ACTIONS TO TAKE
(A) Would you print the stretch of the Titanic survival tutorial from "Among the deceased" through "class women died!", word for word?
(B) Can you proceed with the Titanic survival tutorial, picking up right after its last line?

EXTRACT TO READ
This tutorial will teach you how to obtain an accuracy of 0.79425 on Kaggle’s “Titanic Data Set”. We will due this using R. For all the code, please check out my GitHub!

As of March 3, 2020, this score is in the top 12%. Note that the actual testing data is available so you could obtain an accuracy of 1 by simply plugging them in (but that would defeat the point of the project).

At the bottom of the document is extra information that you may find relevant but that were not used in the final prediction.

The Titanic Dataset consists 891 observations and 14 columns. The goal is to predict if a passenger survived given their unique attributes. Some of the attributes are; Sex, Age and Class.

Firstly, Load packages and Read in Data

suppressMessages(library(tidyverse))
suppressMessages(library(caret))
suppressMessages(library(ggplot2))

#Make sure to set the correct  working directory where your files are saved in a csv format.

titanic=read.csv("titanic_train.csv") 
titanic_testing=read.csv("titanic_test.csv")


titanic_testing$Survived=NA #This is what we want to predict eventually
titanic_testing=titanic_testing[ ,c(12,1:11)] #Simple reorder of the columns

titanic_full=rbind(titanic,titanic_testing) # Create a full data set to use for imputing missing values and or feature engineering. 

Let us take a quick look at the training dataset to see what we are working with. The majority of the training data consists of men, although there are many women as well.

## [1] "There are: 577 Men"
## [1] "There are: 314 Females"

Among the deceased is mostly men and the majority of survivors were women. “Sex” will be an important predictor.

## [1] 216
## [1] 184
## [1] 491

Even though first class had the least amount of passengers, they are way highly represented among the surviors. Class is an important predictor!

Let us also take a look at class WITH sex.

Notice that almost no first class women died!

Only one value of “Fare” is missing, we can simply impute the value based off the mean of Fare for this persons class (third class).

titanic_full[1044,'Fare']=mean(titanic_full[titanic_full$Pclass==3,]$Fare,na.rm=T)  #Impute the one missing value of Fare based on their class.
titanic_testing[153,'Fare']=mean(titanic_full[titanic_full$Pclass==3,]$Fare,na.rm=T)

Many values of “Age” are missing. We will try these missing values as a factor and create a new column AgeF to represent a range of ages.

# Let us turn age into a broad factor as well,we will consider NA a possible category that may convey some information. The alternative to this method would be to try and predict the missing age value using other predictors.


titanic_full$AgeF=cut(titanic_full$Age,seq(0,max(titanic_full$Age,na.rm=T),5)) #We will consider age as a factor split, the groups will be 
#0-5,5-10,. Plus a NA category that will represent missing age.


titanic_full$AgeF=addNA(titanic_full$AgeF) # Important! Need to add NA as an actual factor level.

STORED DATA

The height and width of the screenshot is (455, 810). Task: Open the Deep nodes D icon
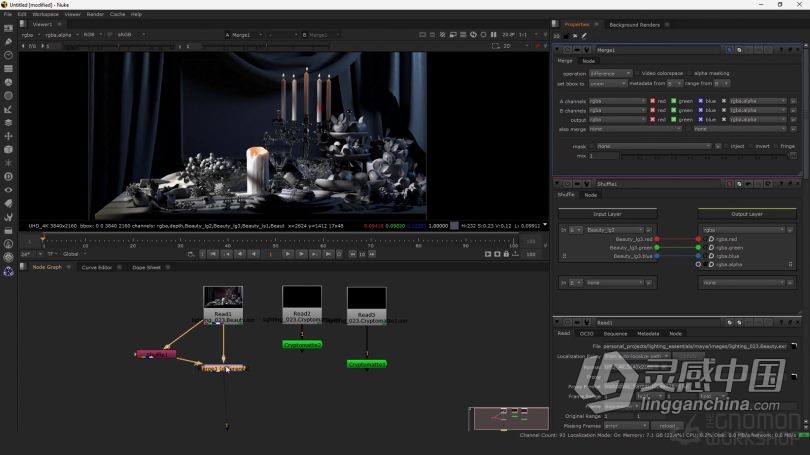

OUTPUTS BY TASK
(A)
Among the deceased is mostly men and the majority of survivors were women. “Sex” will be an important predictor.

## [1] 216
## [1] 184
## [1] 491

Even though first class had the least amount of passengers, they are way highly represented among the surviors. Class is an important predictor!

Let us also take a look at class WITH sex.

Notice that almost no first class women died!

(B)
titanic$AgeF=titanic_full$AgeF[1:nrow(titanic)]

titanic_testing$AgeF=titanic_full$AgeF[892:1309]

We engineer a new feature, “Title” based off information in the “Name” column. Since several “titles” appear and clearly convey more information than simply a name can at this level of analysis.

# Let us make a new column, a factor variable denoting the title of the passanger. Titles include: Mr, Mrs, Miss, Master,Rev,Dr,Lady, Countess, Dona, Capt, Jonkheer, Majorand Col. These are obtained from the "Name" column and likely will convey more information than simply a name.


#Make new column, Title
titanic_full$Title=NA


titanic_full$Title <- gsub('(.*, )|(\\..*)','',titanic_full$Name) #This trick is from Huijun Zhao, leaves everything but the skeleton of the titles. The reason this works is because all possible titles are sorrounded by either of the two above regular expressions. It could also be done manually using grep.



titanic_full$Title[titanic_full$Title %in% c('Miss','Ms','Mlle')]<-"Miss"
titanic_full$Title[titanic_full$Title %in% c("Capt","Dr","Rev","Jonkheer","Major","Col","Sir","Don")]<-"Special men"
titanic_full$Title[titanic_full$Title %in% c('Master')]<-'Master'
titanic_full$Title[titanic_full$Title %in% c("Mr")]<-"Mr"
titanic_full$Title[titanic_full$Title %in% c("Dona","Lady","the Countess")]<-"Special women"
titanic_full$Title[titanic_full$Title %in% c("Mrs","Mme")]<-"Mrs"



#Turn Title into factor

titanic_full$Title=as.factor(titanic_full$Title)

titanic$Title=titanic_full$Title[1:nrow(titanic)] 

titanic_testing$Title=titanic_full$Title[892:1309]

Modeling

titanic$Survived=as.factor(titanic$Survived) #Make sure survived is a factor not a numeric.


titanic.n=titanic %>% #For modeling we remove columns which don't seem useful. Age we have as a factor, we used title not name, etc.
select(-c(PassengerId,Name,Ticket,Cabin,Age,Embarked))


fitControl <- trainControl(method = "cv", #We will do 5 cross validation to improve accuracy
                       number = 5)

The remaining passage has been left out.